Low throughput + NetEm delay creates gaps in upload data

Open upnix opened this issue 4 years ago • 1 comments

The problem: In Mininet, when limiting link speed to 10Mbps (via TBF or NetEm) and adding any amount of delay with NetEm, Flent using Netperf+TCP_STREAM will return large gaps in upload data - both in CSV output and resulting charts. While Netperf acts strangely in this scenario (which I'll describe below), I believe it is Flent and the use of apply_to in the DATA_SETS data structure that causes this problem.

The setup:

Mininet 2.3.0, installed from Github
Flent 2.0.1 installed with pip3 install flent
All on the same Ubuntu 20.0.4.4 install, directly on hardware (no VM).

With a network configuration of 1 router, 2 subnets, and 2 hosts (h1, h2), I use TBF to rate limit all links to 10Mbit/s, and NetEm to add ~28ms of delay between hosts (7ms on each link, but any amount of delay will do). I run Netserver on host h2, and the Flent test on h1, with traffic crossing the router. I'll attach my configuration files.

Commands:

$ sudo python3 ~/mininet_networks/1Router_2Networks_3Hosts.py
mininet> h2 pkill netserver
mininet> h2 netserver
mininet> h1 ethtool -K h1-eth0 tso off gso off gro off
mininet> h2 ethtool -K h2-eth0 tso off gso off gro off
mininet> h3 ethtool -K h3-eth0 tso off gso off gro off
mininet> r0 ethtool -K r0-eth1 tso off gso off gro off
mininet> r0 ethtool -K r0-eth2 tso off gso off gro off
mininet> r0 tc qdisc add dev r0-eth1 root tbf rate 10mbit burst 4096kbit latency 5ms
mininet> r0 tc qdisc add dev r0-eth2 root tbf rate 10mbit burst 4096kbit latency 5ms
mininet> r0 tc qdisc add dev r0-eth1 parent 8001: netem delay 7ms
mininet> r0 tc qdisc add dev r0-eth2 parent 8002: netem delay 7ms
mininet> h1 tc qdisc add dev h1-eth0 root tbf rate 10mbit burst 4096kbit latency 5ms
mininet> h1 tc qdisc add dev h1-eth0 parent 8005: netem delay 7ms
mininet> h2 tc qdisc add dev h2-eth0 root tbf rate 10mbit burst 4096kbit latency 5ms
mininet> h2 tc qdisc add dev h2-eth0 parent 8007: netem delay 7ms
mininet> h1 flent -H 10.0.0.100 -x --socket-stats -d 0 -l 60 tcp_2up -f csv -D ~chris/ -t 'TCP 2 Up ' -o ~chris/tcp_2up.csv

The result: There are large gaps in the results reported by Flent.

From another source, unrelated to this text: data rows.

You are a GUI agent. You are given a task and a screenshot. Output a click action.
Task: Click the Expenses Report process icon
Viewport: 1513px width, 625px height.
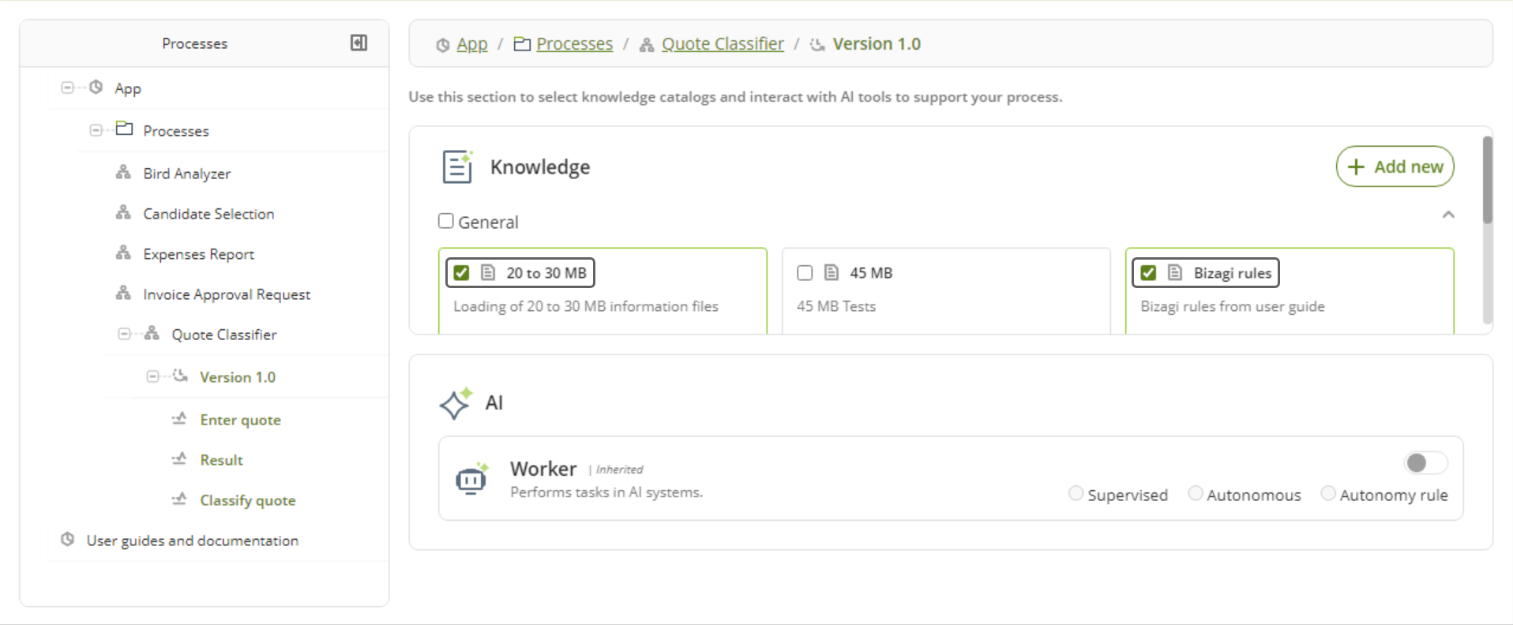123,253
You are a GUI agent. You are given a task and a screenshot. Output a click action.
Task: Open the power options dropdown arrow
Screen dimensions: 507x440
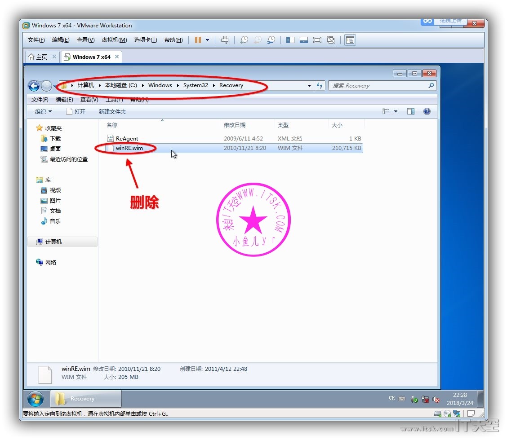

Narrowing the problem down Above, I showed the problem with the Flent-included tcp_2up test, but because I believe the issue lies with the use of apply_to I had to do some retooling of the test to exclude its use. So I have two new test configurations:

tcp_nup_2.conf - This is the Flent-included tcp_nup.conf, modified by commenting out the function add_stream, the call to for_stream_config() and the DATA_SETS entry "TCP upload avg". I then hard-code in what is essentially a single "TCP upload::1" test.
tcp_1up_from_nup_2.conf - This is tcp_2up.conf, but it includes tcp_nup_2.conf instead of tcp_nup.conf

Now, running the Flent test tcp_1up_from_nup_2.conf, upload data is shown as continuous, as you'd expect.

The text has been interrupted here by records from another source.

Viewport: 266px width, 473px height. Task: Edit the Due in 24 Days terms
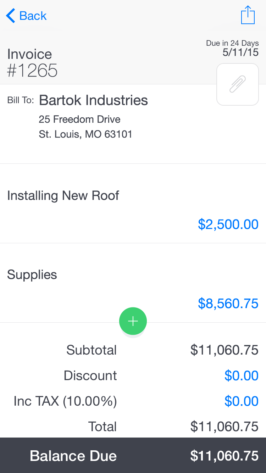(232, 43)
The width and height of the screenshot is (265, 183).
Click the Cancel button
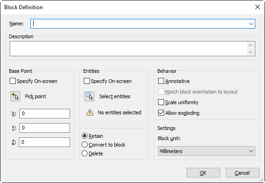click(242, 173)
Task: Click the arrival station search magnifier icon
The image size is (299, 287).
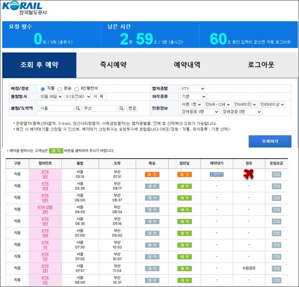Action: point(121,109)
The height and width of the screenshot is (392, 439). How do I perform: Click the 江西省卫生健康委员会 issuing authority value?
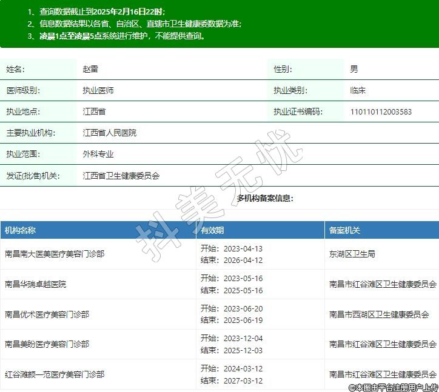121,176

Why? I don't know. What I do know is that the Flent test tcp_2down has no problems, and when I run the related Netperf command directly, TCP_MAERTS will return results with with expected regularity (NETPERF_INTERVAL[xx]=0.2 more or less). However, the Netperf test TCP_STREAM, which tcp_2up uses will have spaces between results of 4 seconds (NETPERF_INTERVAL[xx]=4 more or less). The results returned still seem accurate to me, there's just longer pauses between reporting.

But this can't be the entire story, because Flent tests that don't use apply_to when building DATA_SETS use the exact same Netperf command, gaps and all, yet don't have this problem.

So it would seem to me that somehow Flent isn't properly handling gaps in reporting when apply_to is used for DATA_SETS.

What else fixes the problem?

Removing any delay on the link, whether from removing NetEm or going to a hardware switch.
Increasing the link speed, but keeping the delay.
Changing the TCP CCA to BBR, rather than CUBIC.

Note that these are probably things that just make Netperf return results every 0.2 seconds (I haven't checked though), so they're probably not directly related to Flent.

Files of interest Flent results when running the included tcp_2up test: tcp_2up-2022-04-22T095700.876743.TCP_2_Up.flent.gz

My Flent test that avoids gaps in upload data: tcp_1up_from_nup_2.txt tcp_nup_2.txt

The Mininet network used: 1Router_2Networks_3Hosts.txt

Apr 22 '22 16:04 upnix

Chris Cameron @.***> writes:

The problem: In Mininet, when limiting link speed to 10Mbps (via TBF or NetEm) and adding any amount of delay with NetEm, Flent using Netperf+TCP_STREAM will return large gaps in upload data - both in CSV output and resulting charts. While Netperf acts strangely in this scenario (which I'll describe below), I believe it is Flent and the use of apply_to in the DATA_SETS data structure that causes this problem.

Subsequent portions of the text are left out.